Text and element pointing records

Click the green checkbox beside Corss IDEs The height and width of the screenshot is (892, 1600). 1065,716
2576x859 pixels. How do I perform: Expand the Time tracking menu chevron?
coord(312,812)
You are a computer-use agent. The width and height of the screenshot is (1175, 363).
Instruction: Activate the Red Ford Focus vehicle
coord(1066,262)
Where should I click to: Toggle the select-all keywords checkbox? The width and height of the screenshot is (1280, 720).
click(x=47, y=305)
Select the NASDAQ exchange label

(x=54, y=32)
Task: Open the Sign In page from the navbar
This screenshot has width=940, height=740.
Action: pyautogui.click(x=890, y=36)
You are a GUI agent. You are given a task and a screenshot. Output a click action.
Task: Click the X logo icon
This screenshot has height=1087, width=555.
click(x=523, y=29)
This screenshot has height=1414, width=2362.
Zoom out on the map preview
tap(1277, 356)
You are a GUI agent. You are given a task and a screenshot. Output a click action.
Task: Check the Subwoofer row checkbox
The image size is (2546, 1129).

Task objective:
Copy out every line of the rows above word for word, with nothing changed.

Right answer:
Click the green checkbox beside Corss IDEs The height and width of the screenshot is (892, 1600). 1065,716
2576x859 pixels. How do I perform: Expand the Time tracking menu chevron?
coord(312,812)
You are a computer-use agent. The width and height of the screenshot is (1175, 363).
Instruction: Activate the Red Ford Focus vehicle
coord(1066,262)
Where should I click to: Toggle the select-all keywords checkbox? The width and height of the screenshot is (1280, 720).
click(x=47, y=305)
Select the NASDAQ exchange label

(x=54, y=32)
Task: Open the Sign In page from the navbar
This screenshot has width=940, height=740.
Action: pyautogui.click(x=890, y=36)
You are a GUI agent. You are given a task and a screenshot. Output a click action.
Task: Click the X logo icon
This screenshot has height=1087, width=555.
click(x=523, y=29)
This screenshot has height=1414, width=2362.
Zoom out on the map preview
tap(1277, 356)
You are a GUI agent. You are given a task and a screenshot. Output a click action.
Task: Check the Subwoofer row checkbox
The image size is (2546, 1129).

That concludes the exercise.